(Record set Opens)

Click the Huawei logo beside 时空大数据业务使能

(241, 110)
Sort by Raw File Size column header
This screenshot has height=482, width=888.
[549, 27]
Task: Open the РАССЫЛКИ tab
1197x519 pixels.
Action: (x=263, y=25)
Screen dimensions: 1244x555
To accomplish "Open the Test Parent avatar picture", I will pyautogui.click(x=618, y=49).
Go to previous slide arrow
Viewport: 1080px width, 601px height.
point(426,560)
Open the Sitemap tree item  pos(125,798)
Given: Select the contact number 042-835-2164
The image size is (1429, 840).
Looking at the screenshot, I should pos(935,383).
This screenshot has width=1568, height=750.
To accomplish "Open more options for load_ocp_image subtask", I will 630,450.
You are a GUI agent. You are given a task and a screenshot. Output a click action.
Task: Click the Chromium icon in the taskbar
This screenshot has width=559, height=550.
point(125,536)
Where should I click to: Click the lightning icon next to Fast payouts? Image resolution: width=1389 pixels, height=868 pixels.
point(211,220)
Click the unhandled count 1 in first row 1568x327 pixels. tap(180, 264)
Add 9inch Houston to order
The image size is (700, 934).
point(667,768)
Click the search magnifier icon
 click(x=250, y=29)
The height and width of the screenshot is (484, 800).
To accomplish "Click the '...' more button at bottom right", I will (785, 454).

(Record set Closes)

▶ _Your goal_:
Please copy exactly, and only, the lines running from the one containing "Click the unhandled" through the end of the listing.

▶ _Answer for the task_:
Click the unhandled count 1 in first row 1568x327 pixels. tap(180, 264)
Add 9inch Houston to order
The image size is (700, 934).
point(667,768)
Click the search magnifier icon
 click(x=250, y=29)
The height and width of the screenshot is (484, 800).
To accomplish "Click the '...' more button at bottom right", I will (785, 454).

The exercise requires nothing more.